For the reasons that follow, the motion is DENIED.
Background
This dispute arises out of an alleged breach of an oral
contract.
Servicios Azucareros de Venezuela, C.A., a Venezuela
corporation, and its president, Zvonimir Tolj, Sr., a citizen of
Venezuela (collectively, “Servicios”), assert that Servicios had
an oral contract with Cameco Industries, Inc., making Servicios
the exclusive distributor of John Deere products in Venezuela.
In 1996, Cameco changed its name to John Deere Thibodaux, Inc.
Although the contract was oral, Servicios contends that it
was substantiated with various written instruments over the
years.
Specifically, Servicios asserts that John Deere confirmed
in writing to customers in Venezuela that its products were sold
exclusively though Servicios, and that it informed other
companies to cease representing themselves as John Deere dealers
1
based on Servicios’s exclusive distributorship.
Servicios
submits that through its efforts over the years, it successfully
developed the Venezuelan market for John Deere products.

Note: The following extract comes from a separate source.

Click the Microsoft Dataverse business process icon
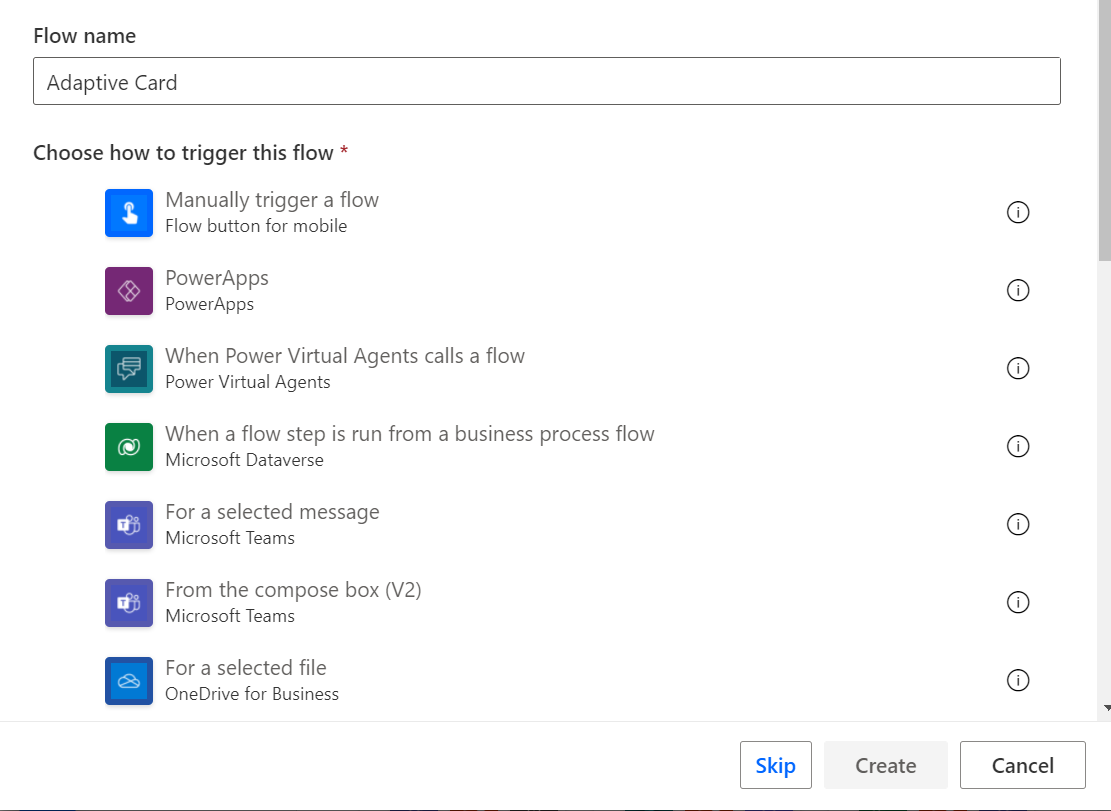 129,447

Under the oral contract, Servicios alleges that it was
entitled to receive, and did for many years, a 20% commission on
all John Deere harvesters and tractors, and a 25% commission on
spare parts, sold in Venezuela.
In 2006, Servicios contends that
John Deere, using “economic duress”, wrongfully reduced
Servicios’s commission from 20% to 10%; however, Servicios
continued to sell and distribute John Deere products under the
reduced commission rate.
Then in 2008, Servicios asserts, John
Deere wrongfully terminated its contract.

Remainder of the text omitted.